— START OF DATASET RECORDS —

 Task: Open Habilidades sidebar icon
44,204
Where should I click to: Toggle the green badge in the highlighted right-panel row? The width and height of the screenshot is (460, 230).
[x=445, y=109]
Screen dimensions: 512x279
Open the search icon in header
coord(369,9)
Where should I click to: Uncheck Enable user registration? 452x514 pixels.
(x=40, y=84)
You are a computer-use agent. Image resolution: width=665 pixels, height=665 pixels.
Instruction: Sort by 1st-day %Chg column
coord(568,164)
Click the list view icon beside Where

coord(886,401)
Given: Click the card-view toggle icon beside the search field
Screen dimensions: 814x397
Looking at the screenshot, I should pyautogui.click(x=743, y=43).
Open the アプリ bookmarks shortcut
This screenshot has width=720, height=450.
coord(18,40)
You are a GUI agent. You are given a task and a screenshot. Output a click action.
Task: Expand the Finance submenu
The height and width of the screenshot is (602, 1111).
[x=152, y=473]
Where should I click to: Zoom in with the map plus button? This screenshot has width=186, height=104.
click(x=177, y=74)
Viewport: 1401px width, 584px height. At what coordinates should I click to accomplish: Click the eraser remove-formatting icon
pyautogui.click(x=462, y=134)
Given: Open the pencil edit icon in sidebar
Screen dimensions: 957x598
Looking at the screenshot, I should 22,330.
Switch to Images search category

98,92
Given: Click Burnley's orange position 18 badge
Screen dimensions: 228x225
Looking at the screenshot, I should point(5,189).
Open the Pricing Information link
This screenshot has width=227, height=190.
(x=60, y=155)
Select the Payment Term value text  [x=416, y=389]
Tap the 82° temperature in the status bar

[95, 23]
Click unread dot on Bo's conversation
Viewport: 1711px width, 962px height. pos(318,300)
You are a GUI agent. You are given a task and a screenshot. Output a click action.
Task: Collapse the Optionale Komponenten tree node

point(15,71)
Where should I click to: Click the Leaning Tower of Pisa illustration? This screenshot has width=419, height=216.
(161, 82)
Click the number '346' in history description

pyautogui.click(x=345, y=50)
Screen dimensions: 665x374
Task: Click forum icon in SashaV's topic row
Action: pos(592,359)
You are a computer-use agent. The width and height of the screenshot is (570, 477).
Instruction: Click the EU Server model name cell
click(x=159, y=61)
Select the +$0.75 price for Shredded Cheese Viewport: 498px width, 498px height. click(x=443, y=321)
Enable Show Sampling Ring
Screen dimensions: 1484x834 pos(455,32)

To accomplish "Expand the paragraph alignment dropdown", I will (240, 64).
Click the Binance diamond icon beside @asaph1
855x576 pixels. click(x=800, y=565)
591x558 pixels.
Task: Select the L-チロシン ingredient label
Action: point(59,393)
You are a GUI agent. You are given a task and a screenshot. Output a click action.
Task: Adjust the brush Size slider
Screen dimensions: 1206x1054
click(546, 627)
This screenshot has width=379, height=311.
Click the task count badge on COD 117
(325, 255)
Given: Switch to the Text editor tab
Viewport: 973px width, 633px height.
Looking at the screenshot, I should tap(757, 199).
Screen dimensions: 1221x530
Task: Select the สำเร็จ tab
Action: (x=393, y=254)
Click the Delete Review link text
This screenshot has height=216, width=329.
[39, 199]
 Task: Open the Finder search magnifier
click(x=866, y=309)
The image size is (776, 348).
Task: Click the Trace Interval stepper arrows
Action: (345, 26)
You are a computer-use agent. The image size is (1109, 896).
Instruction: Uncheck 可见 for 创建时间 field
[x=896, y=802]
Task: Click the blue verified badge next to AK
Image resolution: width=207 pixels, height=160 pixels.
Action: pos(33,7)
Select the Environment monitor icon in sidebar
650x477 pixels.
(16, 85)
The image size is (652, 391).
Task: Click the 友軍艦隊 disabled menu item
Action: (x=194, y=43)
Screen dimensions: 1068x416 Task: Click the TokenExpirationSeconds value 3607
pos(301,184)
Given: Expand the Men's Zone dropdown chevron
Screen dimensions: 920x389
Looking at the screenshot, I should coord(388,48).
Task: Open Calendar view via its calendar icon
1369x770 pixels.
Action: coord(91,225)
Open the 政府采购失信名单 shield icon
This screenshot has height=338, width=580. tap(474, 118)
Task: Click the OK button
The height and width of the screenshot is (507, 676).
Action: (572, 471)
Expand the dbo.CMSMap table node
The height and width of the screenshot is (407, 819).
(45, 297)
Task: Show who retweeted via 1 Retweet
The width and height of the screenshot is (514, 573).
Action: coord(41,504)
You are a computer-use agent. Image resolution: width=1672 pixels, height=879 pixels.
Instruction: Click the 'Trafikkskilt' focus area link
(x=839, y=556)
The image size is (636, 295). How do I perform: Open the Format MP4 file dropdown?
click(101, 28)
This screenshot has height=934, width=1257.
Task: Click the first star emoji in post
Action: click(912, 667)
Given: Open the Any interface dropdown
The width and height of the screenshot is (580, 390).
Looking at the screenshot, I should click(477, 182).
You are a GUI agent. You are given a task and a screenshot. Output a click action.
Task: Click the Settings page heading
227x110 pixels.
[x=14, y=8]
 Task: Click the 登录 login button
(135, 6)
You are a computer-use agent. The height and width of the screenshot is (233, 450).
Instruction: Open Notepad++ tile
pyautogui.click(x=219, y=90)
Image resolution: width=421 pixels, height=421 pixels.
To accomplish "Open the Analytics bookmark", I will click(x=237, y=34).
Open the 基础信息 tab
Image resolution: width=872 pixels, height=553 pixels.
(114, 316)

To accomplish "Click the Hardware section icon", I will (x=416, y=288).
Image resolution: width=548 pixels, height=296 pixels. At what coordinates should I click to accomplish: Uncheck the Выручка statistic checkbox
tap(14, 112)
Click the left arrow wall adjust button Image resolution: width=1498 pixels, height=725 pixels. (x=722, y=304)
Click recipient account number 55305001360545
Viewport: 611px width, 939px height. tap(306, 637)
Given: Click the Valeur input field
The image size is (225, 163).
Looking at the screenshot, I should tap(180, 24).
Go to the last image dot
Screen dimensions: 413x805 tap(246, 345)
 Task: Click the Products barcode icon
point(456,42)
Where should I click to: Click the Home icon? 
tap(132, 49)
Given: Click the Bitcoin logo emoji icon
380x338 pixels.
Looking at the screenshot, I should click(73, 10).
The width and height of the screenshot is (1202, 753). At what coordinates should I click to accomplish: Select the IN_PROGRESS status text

— END OF DATASET RECORDS —

* [GIVEN INSTRUCTION]:
Rewrite the rows starting at the line containing "You are a computer-use agent. The height" and ending at the line containing "pyautogui.click(x=219, y=90)", swapping "tile" for "icon" and leaving everything else unchanged.

* [ANSWER TO THE TASK]:
You are a computer-use agent. The height and width of the screenshot is (233, 450).
Instruction: Open Notepad++ icon
pyautogui.click(x=219, y=90)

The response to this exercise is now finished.